Обезумевшие от волнения, мы выбегали в зону, в другие бараки, обнимали друг друга, трясли, рыдали. Творилось что-то бесконечно искреннее, прямодушное, сотрясающее до основания. Мир! Мир! Страшное, вопиющее кончилось! И как взрыв — мысль: нас выпустят? Освободят? А как же иначе! В какой это будет форме? Амнистия? Указ? Или просто отворят ворота зоны? Сразу? Завтра? Господи!
— А эти-то чего радуются, контрики? Видали? Артисты! — прокомментировала вохра наше счастье, наши слезы. И… осадила высокую радость самим наличием ущербного сознания.
Война сидела в каждом. Накладывала вето на то, чтобы отчаиваться до конца. Война казалась несчастьем большим, чем заключение.
Горе было общим. В праздник — нас не впустили и на порог.
Надо было выламывать себя из общего, отпочковывать, погружаться в реальное понимание вещей: «Отсидеть придется все сполна! И что будет потом — тоже неизвестно. Это такая же правда, как то, что мамы и Реночки не будет никогда, несмотря на окончание войны».
То, что на наших судьбах это никак не скажется, мы поняли очень скоро. Даже «пересидчиков», в деле которых было четко выведено «До окончания войны», на волю не выпустили.
Мы — это поняли. Заключенные иностранцы — не могли уразуметь [1].
Амнистия между тем была преподнесена народу. Государство освободило воров и убийц.
От начальника политотдела поступил приказ директору ТЭК: «Создать хор!» Упредив вопрос: «А кто будет петь?» — он добавил: «В коллективе есть молодые, красивые. Выведешь всех танцоров и драматических на сцену. Пусть поют!»

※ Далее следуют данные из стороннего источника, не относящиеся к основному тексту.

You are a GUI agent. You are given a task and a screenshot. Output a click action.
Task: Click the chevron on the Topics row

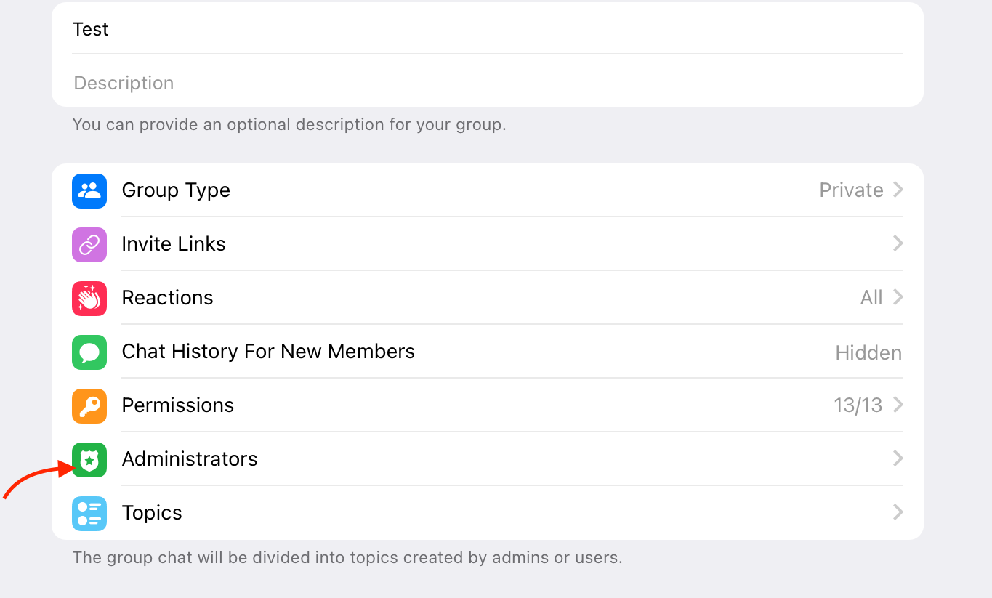[898, 512]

Музыкантов в коллективе хватало. Их и приспособили нам в учителя. Кончалась репетиция «Юбилея», и я присоединялась к остальным участникам, пытаясь взять «ми» и «до».
После репетиций хора рядами расставлялись табуретки. К занятиям приступал самый мощный из коллективов — оркестр. Дирижировал Дмитрий Фемистоклевич Караяниди. Старые опытные «лабухи», сразу признав в нем богом данного музыканта, безоговорочно подчинялись его вдохновенным рукам [2].